There are two key issues:
i) Green plants absorb light across the visible light spectrum and can use it for photosynthesis. Red photons, though, only carry ~1/2 as much energy as Blue photons, but green plants derive equivalent amounts of photosynthesis from red or blue photons; the extra energy in the blue (or green or yellow) photons is lost, compared to the lower energy red photons.
So a system that only delivers red photons can in principle deliver more photons per unit energy input, because the energy per photon is lower, But for photosynthesis the red photons are just as good as blue photons (in fact, for complicated reasons, red photons are even better than blue photons).

ii) Sunlight is continuous, but the photosynthetic system has a turnover time; once it has captured the energy of a photon, it takes about 1 ms to cycle back to a state ready to accept another photon. During full sunlight most crops are light saturated, not using all the light they receive.
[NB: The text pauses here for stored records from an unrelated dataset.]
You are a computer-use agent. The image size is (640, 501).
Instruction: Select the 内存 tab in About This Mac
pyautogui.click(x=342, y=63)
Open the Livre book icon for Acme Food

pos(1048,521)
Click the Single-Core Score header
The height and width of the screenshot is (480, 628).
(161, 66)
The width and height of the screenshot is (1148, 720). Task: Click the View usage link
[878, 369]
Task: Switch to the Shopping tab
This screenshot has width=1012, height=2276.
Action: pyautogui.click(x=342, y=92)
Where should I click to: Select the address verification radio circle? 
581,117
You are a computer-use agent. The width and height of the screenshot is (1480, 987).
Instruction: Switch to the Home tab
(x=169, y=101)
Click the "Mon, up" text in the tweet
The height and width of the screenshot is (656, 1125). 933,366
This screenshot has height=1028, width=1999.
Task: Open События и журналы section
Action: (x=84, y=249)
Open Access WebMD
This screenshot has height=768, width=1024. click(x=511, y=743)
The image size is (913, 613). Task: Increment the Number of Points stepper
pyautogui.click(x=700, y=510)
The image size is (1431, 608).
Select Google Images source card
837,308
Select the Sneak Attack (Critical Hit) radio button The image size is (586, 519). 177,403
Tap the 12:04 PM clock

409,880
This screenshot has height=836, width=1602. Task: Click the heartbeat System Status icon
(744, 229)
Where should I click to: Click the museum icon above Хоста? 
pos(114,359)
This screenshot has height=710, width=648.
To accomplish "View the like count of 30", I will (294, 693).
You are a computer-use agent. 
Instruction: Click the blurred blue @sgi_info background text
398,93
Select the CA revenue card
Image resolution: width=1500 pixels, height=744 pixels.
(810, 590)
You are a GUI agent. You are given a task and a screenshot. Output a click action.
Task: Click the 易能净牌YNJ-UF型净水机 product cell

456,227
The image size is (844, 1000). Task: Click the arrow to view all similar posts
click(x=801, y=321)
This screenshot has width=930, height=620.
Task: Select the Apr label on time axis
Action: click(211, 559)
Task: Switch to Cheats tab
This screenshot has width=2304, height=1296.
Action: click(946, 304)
So, in principle, and in fact, a series of short light pulses spaced out by dark periods can drive over all photosynthesis as fast as continuous light. With LED, pulsed systems are practical.

I have a set up in my lab that delivers 15 us long pulses of red light, separated by 50,000 us dark intervals; a brief, bright flash every 50 ms. So most of the time the sample is in the dark, doing its biochemistry. Once it is ready, we deliver another flash. For optimal production we would increase the flash rate to about 15 us delivered every 1000 us; a flash every ms; even then the sample is in the dark 98.5% of the time.

This is not science fiction, the LED we use are nothing very special. The switching electronics are bit more sophisticated, but only because for research purposes we need tight control.
Now I better get back to work...
 
4 cree can light replacement inserts in my kitchen. Work great and are dimmable. Also don't act like an open chimney in the light as the units are solid. Several strings of Chrismas tree lights. Also worked good. No individual bulbs out , for a change and only drew 24 watts for 3 or 4 strings. LED bulbs on the mast and interior lamps in my sailboat. Made a huge difference in battery life.